**Kısa soru 1**:
Suriye'de sivillerin hedef alınmasını anlatan yazıya göre şu soruları yanıtlayın:
(a) Yazıya göre savaştaki stratejik amaç ne olmalıdır?
(b) Şeyh Maksut Mahallesi'ni top ateşine tutan isyancılar hangi bölgedeydi?
(c) İsyancılar mahalleyi hangi taarruzda ele geçirdi?
**Kısa soru 2**: Suriye'de sivillerin hedef alınmasını anlatan yazıya göre isyancılar Şeyh Maksut Mahallesi'ni neden sürekli top ateşine tuttu? Bir ile üç cümle arasında açıklayın.
**Kısa soru 3**: Lütfen Suriye'de sivillerin hedef alınmasını anlatan yazıyı son cümlesinden sonra devam ettirin.

**** Verilen metin

Ana içeriğe atla

Humus’taki ateşkes savaş yorgunu Suriye halkına umut oldu

Hem rejim güçlerinin hem isyancıların ateşine maruz kalan Suriye halkı, Humus’taki ateşkesin daha iyi günlerin habercisi olduğunu umut ediyor. İngilizceden Türkçeye çevrilmiştir.
Residents carry belongings from home following the cessation of fighting between rebels and forces loyal to Syria's President Bashar al-Assad, in Homs city May 10, 2014. Hundreds of residents have started to return to Homs after rebels left the city.  REUTERS/Khaled al-Hariri (SYRIA - Tags: POLITICS CONFLICT CIVIL UNREST) - RTR3OL1I

HALEP, Suriye — Suriye’de uzayıp giden iç savaşta her iki tarafın sistematik bir taktik olarak kullandığı ürkütücü bir eğilim baş gösteriyor: Masum sivillerin bilinçli şekilde hedef alınması. Şiddetin aşikâr bir unsuru olan mezhepsel kimliğin dışında, Suriye’de bir insanın cezasını çektiği en büyük suç, taarruz altındaki bir kent, köy veya mahallede oturacak kadar talihsiz olması ve otomatik olarak orayı kontrol edenin yandaşı sayılmasıdır. Bu, elbette ki savaşta izlenecek mantıklı bir yol değildir. Savaştaki stratejik amaç, halkın desteğini azami ölçüde kazanmak, geniş toplum kesimlerini küstürmemek olmalıdır. Ancak Suriye’de savaşan taraflar, öfke ve kinlerini kusmanın en kolay yolu olarak masum insanlara hınçla saldırmayı seçmiş görünüyor.

Halep’in Şeyh Maksut Mahallesi, bu insanlık dışı mücadelenin akılsızlığını gözler önüne seren bir örnektir. Mahalle, Cumhurbaşkanı Beşar Esad’a bağlı güçlerin elindeyken yakındaki Bustan El Başa bölgesindeki isyancılar, rejim yanlısı milislerin yuvası olduğu gerekçesiyle mahalleyi sürekli top ateşine tuttu. Ölen ve yaralananlar çoğunlukla sivillerdi. İsyancılar, mart 2013’teki taarruzlarında mahalleyi ele geçirince bu defa rejim güçlerinin ateşi başladı, zarar görenlerin çoğu yine masum insanlar oldu.

********
**** Veri satırları

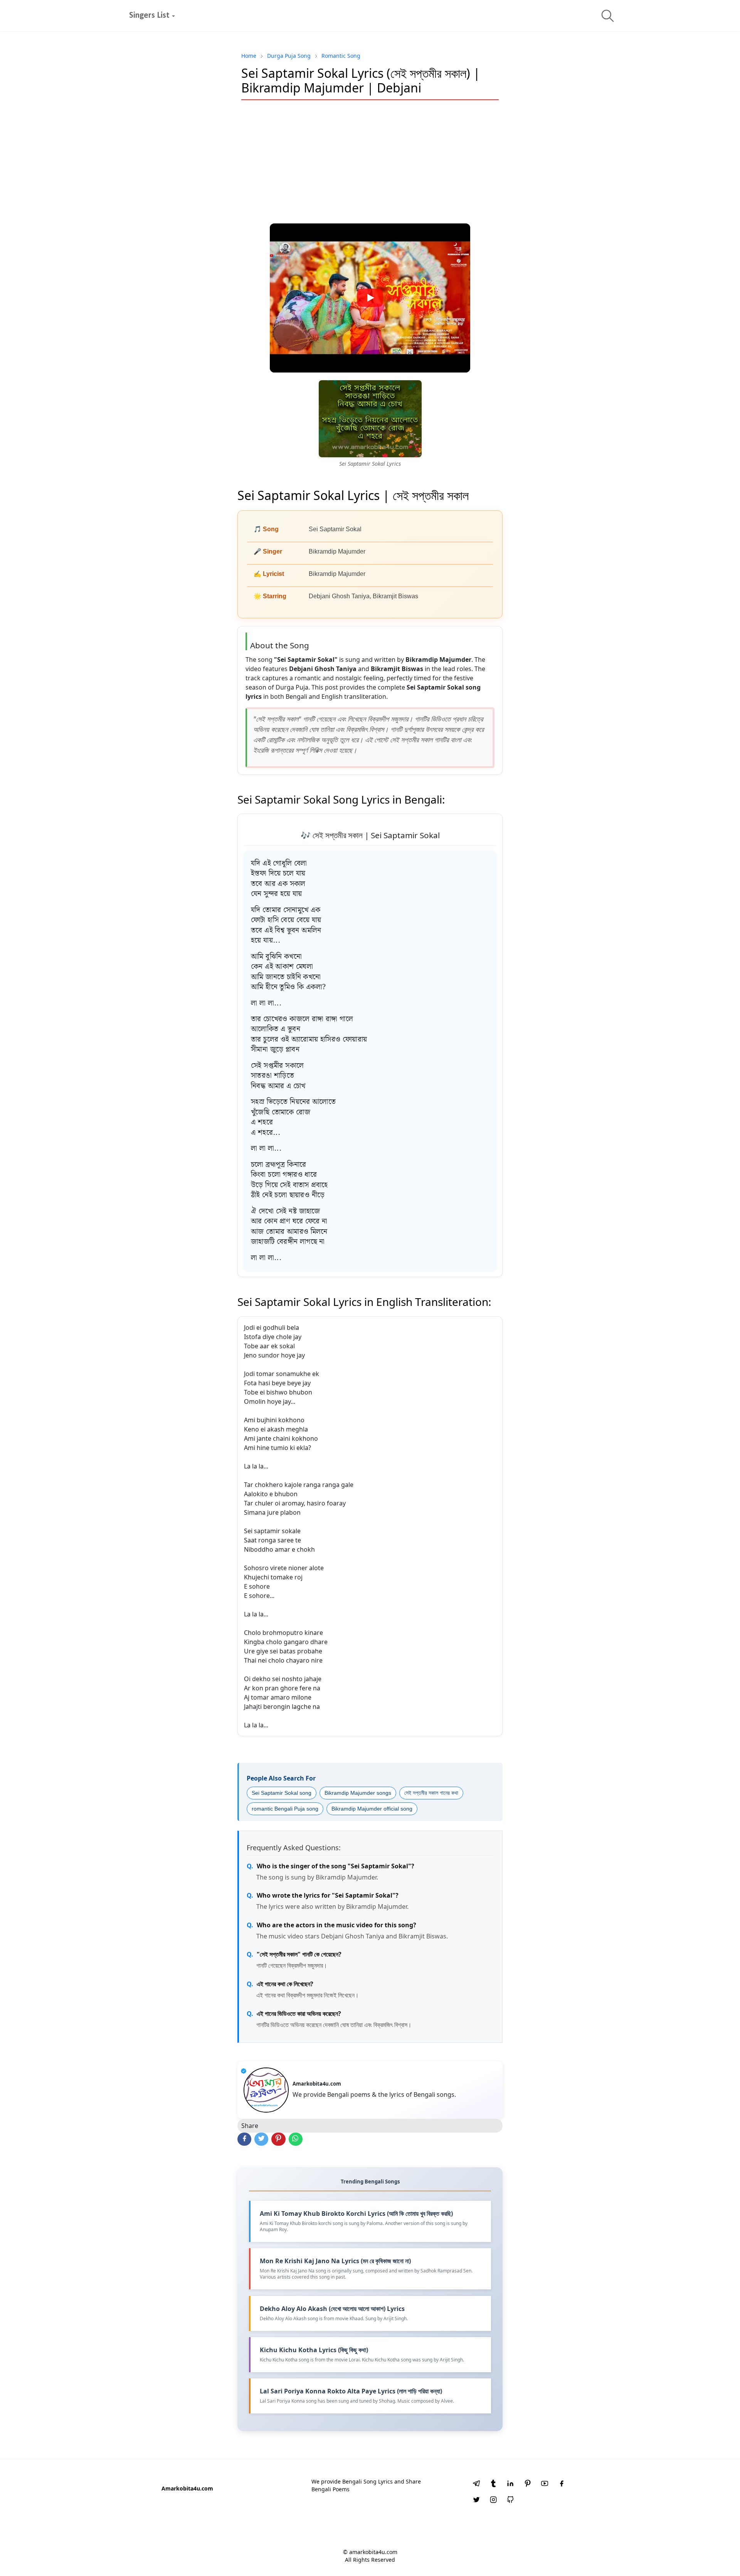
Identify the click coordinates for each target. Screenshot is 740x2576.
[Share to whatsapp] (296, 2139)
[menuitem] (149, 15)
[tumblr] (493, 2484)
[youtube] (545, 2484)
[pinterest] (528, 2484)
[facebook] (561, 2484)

********

**Yanıt 1**:
(a) Halkın desteğini azami ölçüde kazanmak ve geniş toplum kesimlerini küstürmemek.
(b) Yakındaki Bustan El Başa bölgesinde.
(c) Mart 2013'teki taarruzda.

**Yanıt 2**: Mahalle, Cumhurbaşkanı Beşar Esad'a bağlı güçlerin elindeydi. Bustan El Başa bölgesindeki isyancılar, mahallenin rejim yanlısı milislerin yuvası olduğu gerekçesiyle mahalleyi sürekli top ateşine tuttu.

**Yanıt 3**:
Aynı bölgede, aynı sivil insanları hıyanet gerekçesiyle bombalayan tarafların bunu mantıksız bulmamış olması, ipleri elinde tutanların nasıl hastalıklı bir zihniyette olduğunu açıkça yansıtıyor. Kendi soydaşlarını, zevk alırcasına bu anlamsız ve kanlı saldırılara maruz bırakan muharip taraflardan da kötüsü, bunların koyu destekçileridir. Sivillere karşı daha da çok şiddet kullanılmasını isteyen bu cenah, savaşın insanları nasıl insanlıktan çıkardığının örneğidir. Mesela rejim yanlısı bir grup, kimyasal silahların henüz teslim edilmeyen yüzde 7’lik bölümünün doğu Halep’i “temizlemek” için kullanılmasını isterken, isyancıların bir destekçisi koordinat soran topçuya herhangi bir tarafa ateş edebileceğini, Halep’in tamamının meşru hedef olduğunu söyleyebiliyor.

Oldukça aşina hâle gelen bir başka savaş suçu, karşı tarafın kontrolündeki kent ve bölgelerin topyekûn kuşatılması ve insanların bilinçli olarak açılığa mahkûm edilmesidir. Guta, Humus ve Yermük’ün rejim güçlerince kuşatılması epey yankı uyandırmıştı. Ama isyancıların Halep’in kuzeyindeki Şii kasabaları Nibol ve Zahra’yı kuşatması, 3 Mayıs’ta da Halep merkezinde üç milyon kişinin suyunu kesmesi pek konuşulmadı.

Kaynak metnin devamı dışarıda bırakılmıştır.